Lord Gordon Gordon

You've probably never even heard of Lord Gordon Gordon, but you will. He's the title character in an upcoming musical at History Theatre, he just earned a historian a tidy little grant and, soon, visitors to the St. Paul Hotel will be tippling a cocktail cocktail named after Gordon Gordon.

Gordon, whose name is a pseudonym but whose real name is not known, was a con man of the mid-1800s. Posing as a Scotsman, he began his swindling career in Minnesota but he shifted the con to New York, where he fooled society's elite. At one point, as depicted in Chan Poling and Jeffrey Hatcher's "Lord Gordon Gordon," which opens May 5, he almost touched off a war between the U.S. and Canada.

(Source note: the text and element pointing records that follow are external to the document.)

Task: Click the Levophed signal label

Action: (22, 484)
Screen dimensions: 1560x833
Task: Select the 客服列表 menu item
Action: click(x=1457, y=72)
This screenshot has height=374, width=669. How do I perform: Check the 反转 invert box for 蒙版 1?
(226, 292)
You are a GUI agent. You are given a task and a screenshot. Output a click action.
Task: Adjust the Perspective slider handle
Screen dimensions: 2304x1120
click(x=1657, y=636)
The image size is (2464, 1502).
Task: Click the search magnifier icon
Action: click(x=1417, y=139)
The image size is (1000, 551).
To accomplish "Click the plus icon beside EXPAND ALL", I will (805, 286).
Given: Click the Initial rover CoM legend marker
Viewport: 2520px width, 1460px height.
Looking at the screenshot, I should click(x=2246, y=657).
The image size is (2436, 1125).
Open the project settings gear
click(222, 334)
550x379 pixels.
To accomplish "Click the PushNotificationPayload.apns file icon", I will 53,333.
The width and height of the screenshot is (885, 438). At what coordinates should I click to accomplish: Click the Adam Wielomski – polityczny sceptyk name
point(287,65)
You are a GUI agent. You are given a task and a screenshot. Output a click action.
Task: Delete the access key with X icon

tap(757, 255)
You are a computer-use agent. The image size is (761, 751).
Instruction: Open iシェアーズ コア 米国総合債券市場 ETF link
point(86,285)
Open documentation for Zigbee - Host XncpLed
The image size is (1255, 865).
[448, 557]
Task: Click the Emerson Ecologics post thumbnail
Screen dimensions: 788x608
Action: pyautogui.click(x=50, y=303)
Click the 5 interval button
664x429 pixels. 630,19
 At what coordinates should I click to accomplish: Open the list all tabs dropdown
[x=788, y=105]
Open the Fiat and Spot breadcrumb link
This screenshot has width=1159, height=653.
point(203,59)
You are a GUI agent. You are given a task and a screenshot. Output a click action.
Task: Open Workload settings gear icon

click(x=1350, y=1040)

Jenny McElroy, a reference librarian at Minnesota Historical Society, knows all of that. McElroy -- who notes that Gordon's story rubs up against such luminaries as President Ulysses S. Grant and Horace Greeley -- has been researching Gordon for a series of articles or a book and she just received a $2,500 grant from a division of the American Library Association to continue that work.

The cocktail will be served at the St. Paul Grill and, yup, there's Scotch in it. The real stuff. According to the hotel's spokesman, Ryan Stanzel, the Lord of Larceny drink includes Glenlivet 12-year Scotch, bourbon, lemon juice, simple syrup, orange bitters and a maraschino cherry.